■ Задание ■
Изложите текст о движении Гракхов, который приведён ниже, в двух предложениях.

■ Текст для анализа ■
....................

Таковы основные выводы по поводу движения Гракхов в русской и западноевропейской науке. Резюмированный выше материал, а также свидетельства источников дают возможность придти к некоторым принципиальным заключениям по поводу одной из тенденций развития социально-политической борьбы в Риме, выраженной движением Гракхов.

Несомненно, что аграрное движение римского крестьянства, известное в истории под именем движения Гракхов, было вызвано к жизни логикой развития классовой борьбы в римском рабовладельческом обществе, борьбой «мелкого землевладения с крупным». В этом смысле можно говорить об исторической закономерности, с одной стороны, и глубокой самобытности — с другой, этого явления. Необходимо поэтому остановиться на его особенностях и специфических чертах.

....................

■ Раздел данных ■
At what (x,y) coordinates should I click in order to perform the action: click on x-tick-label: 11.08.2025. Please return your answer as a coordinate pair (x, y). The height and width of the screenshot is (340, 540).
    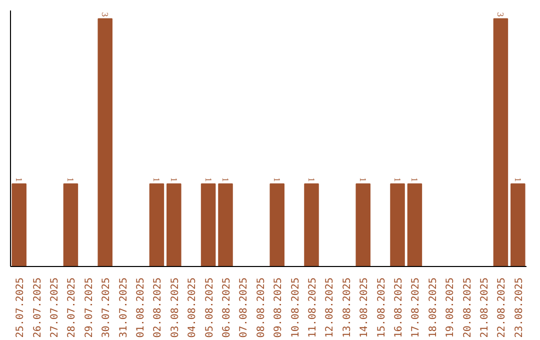
    Looking at the image, I should click on (313, 308).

....................

■ Ваш ответ ■
Выводы русской и западноевропейской науки о движении Гракхов вместе со свидетельствами источников позволяют прийти к принципиальным заключениям об этой тенденции социально-политической борьбы в Риме. Аграрное движение римского крестьянства, известное как движение Гракхов, было вызвано логикой классовой борьбы в рабовладельческом обществе, то есть борьбой мелкого землевладения с крупным, и в нём видны и историческая закономерность, и глубокая самобытность, поэтому нужно рассмотреть его особенности.